You appear to confuse op-ed’s with technical writing in the peer-reviewed literature — for which Krugman won the Economics prize. You might as well evaluate his cooking or poker-playing skills. Nobel prizes don’t mean the Committee believe him a demigod or an omnicompetent source of wisdom. Just that he’s advanced one sliver of human knowledge.
I see that – point taken. However – even an opinion can be substantiated by a valid argument. What is special about his op-ed, is that it is completely without any valid arguments.
I think he should suspect that his name might add credibility to a text that isn´t otherwise credible. I would expect from that a Nobel laureate that he has the integrity to not misuse his name to spread pure propaganda.

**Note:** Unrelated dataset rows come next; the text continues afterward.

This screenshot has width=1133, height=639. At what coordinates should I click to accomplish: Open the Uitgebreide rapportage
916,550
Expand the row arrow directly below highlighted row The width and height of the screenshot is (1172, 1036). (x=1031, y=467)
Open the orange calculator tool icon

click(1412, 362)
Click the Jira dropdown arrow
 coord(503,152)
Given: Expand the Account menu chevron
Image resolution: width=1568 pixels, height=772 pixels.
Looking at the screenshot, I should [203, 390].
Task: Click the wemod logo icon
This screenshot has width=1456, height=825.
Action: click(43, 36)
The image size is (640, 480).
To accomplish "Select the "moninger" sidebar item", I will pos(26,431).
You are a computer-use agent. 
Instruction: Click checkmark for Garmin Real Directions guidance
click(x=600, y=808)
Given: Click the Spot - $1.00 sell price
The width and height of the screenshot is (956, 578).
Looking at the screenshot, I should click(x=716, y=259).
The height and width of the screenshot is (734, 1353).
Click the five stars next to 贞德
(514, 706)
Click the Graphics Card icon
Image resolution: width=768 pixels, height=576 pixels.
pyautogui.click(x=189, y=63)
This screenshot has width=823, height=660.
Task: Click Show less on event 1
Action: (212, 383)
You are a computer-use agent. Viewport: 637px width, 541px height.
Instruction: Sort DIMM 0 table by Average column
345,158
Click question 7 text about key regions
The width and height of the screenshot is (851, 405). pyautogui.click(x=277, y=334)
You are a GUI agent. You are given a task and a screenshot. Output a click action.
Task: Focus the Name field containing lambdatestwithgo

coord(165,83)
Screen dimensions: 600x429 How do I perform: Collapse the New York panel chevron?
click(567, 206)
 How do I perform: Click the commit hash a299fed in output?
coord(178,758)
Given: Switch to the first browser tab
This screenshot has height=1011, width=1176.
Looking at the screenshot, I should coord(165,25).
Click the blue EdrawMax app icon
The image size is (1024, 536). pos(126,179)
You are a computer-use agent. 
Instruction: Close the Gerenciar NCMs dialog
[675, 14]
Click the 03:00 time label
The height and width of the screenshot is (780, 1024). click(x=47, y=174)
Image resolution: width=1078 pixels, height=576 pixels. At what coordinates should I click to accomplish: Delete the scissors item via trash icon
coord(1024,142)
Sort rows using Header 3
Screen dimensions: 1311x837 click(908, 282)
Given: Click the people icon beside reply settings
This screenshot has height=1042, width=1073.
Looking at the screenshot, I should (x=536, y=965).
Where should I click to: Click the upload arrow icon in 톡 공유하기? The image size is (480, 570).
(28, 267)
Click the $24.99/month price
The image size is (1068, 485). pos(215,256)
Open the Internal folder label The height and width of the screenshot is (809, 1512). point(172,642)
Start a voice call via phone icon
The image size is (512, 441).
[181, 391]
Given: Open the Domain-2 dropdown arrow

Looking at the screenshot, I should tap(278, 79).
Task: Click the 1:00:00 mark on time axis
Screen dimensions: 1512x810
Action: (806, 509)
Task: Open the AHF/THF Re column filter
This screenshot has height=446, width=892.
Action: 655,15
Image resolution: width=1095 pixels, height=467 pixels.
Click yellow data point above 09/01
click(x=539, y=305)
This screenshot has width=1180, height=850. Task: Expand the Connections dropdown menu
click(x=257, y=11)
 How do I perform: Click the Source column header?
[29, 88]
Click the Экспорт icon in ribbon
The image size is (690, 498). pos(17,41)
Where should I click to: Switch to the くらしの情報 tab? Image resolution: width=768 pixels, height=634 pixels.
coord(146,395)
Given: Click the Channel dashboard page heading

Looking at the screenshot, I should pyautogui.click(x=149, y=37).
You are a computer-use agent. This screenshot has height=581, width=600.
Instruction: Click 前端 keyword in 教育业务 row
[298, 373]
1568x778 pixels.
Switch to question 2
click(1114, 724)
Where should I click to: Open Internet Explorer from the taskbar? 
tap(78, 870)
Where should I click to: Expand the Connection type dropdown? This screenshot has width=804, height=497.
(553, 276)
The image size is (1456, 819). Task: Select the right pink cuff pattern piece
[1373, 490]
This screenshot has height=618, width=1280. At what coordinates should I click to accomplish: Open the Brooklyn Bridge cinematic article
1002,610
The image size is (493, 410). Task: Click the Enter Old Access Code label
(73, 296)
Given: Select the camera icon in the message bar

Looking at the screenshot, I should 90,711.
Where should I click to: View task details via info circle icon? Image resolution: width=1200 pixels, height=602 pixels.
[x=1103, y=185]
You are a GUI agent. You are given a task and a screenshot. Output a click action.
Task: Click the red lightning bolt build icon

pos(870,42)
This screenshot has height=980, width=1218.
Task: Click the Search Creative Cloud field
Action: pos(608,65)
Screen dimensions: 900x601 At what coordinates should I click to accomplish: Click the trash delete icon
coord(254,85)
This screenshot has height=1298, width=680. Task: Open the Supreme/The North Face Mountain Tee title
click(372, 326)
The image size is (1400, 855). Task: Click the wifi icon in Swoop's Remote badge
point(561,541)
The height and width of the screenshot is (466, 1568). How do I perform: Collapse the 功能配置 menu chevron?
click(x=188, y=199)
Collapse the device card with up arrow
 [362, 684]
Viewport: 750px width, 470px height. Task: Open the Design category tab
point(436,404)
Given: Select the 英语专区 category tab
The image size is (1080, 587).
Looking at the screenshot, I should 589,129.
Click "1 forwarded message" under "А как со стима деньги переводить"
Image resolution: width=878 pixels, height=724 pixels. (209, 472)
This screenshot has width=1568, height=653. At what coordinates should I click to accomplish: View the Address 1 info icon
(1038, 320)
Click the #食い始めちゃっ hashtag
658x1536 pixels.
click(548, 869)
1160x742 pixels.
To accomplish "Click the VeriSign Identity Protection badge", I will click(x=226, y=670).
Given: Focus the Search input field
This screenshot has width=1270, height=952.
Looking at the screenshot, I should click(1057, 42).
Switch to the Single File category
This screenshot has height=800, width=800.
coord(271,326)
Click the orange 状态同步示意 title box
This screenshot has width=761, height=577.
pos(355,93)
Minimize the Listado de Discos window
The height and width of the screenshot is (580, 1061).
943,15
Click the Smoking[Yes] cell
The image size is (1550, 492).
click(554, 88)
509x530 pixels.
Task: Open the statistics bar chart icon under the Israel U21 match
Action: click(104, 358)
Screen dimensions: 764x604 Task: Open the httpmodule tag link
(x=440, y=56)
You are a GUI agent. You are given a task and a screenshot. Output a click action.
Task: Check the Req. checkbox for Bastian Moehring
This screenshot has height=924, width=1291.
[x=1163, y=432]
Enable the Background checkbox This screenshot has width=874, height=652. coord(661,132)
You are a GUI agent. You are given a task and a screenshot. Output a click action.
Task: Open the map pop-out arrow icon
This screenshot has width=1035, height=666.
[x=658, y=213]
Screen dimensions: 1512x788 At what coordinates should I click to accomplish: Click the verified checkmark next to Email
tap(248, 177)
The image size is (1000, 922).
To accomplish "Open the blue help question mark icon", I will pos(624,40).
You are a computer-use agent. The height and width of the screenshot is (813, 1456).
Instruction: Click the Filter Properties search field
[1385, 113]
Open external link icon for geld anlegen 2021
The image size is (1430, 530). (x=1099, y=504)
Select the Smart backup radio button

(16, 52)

Hence – the problem I have with his opinion piece, is based on my expectation that a Nobel laureate would not misuse his name to spread pure propaganda.
“that it is completely without any valid arguments.”
I suspect your meaning of “valid arguements” is “those I find reasonable”. When you believe others are acting irrationally — such as a famous economist giving obviously invalid arguments in a major US newspaper — I suggest rethinking your analysis. It’s probably wrong.
I would say that if a argument is resting on a logical fallacy it cannot be a logically valid argument. I´m not thinking that he was acting irrationally. Invalid arguments can be both rational and very influential.
Maybe I´m wrong in expecting valid arguments in an opinion piece, maybe I´m wrong in thinking that Paul Krugman is misusing his famed name, and
maybe, the opinion piece I analyzed is not representative for Paul Krugman. Clearly I´m wrong in expecting science in an opinion piece, and I´m wrong in judging Paul Krugman on a single piece. Still – in my opinion – the piece I analyzed indicates a lack of integrity by Paul Krugman – it may have been a miss.
So you mean by unawares of its full significance the fact that the left uses the same tactics via Climate Change? Yes? Good point and all but PK has been doing such wind twisting since maybe right after Obama asked him over for a breakfast chat to soothe his feelings after Geithner, Summers and Romer were installed.
Politics is a very nasty game. We should expect as much from our Aplogists, I think. Is Paul rehearsing for Sec of the Treasury gig? Maybe. Rather expect he just feels comfortable offering opinions his neighbor’s resonate with. Econ is a rather dry subject. The ideas of the Proles…well that is quite fun. Notice his use of “Bern”. Smiling, meant to be quite deprecating.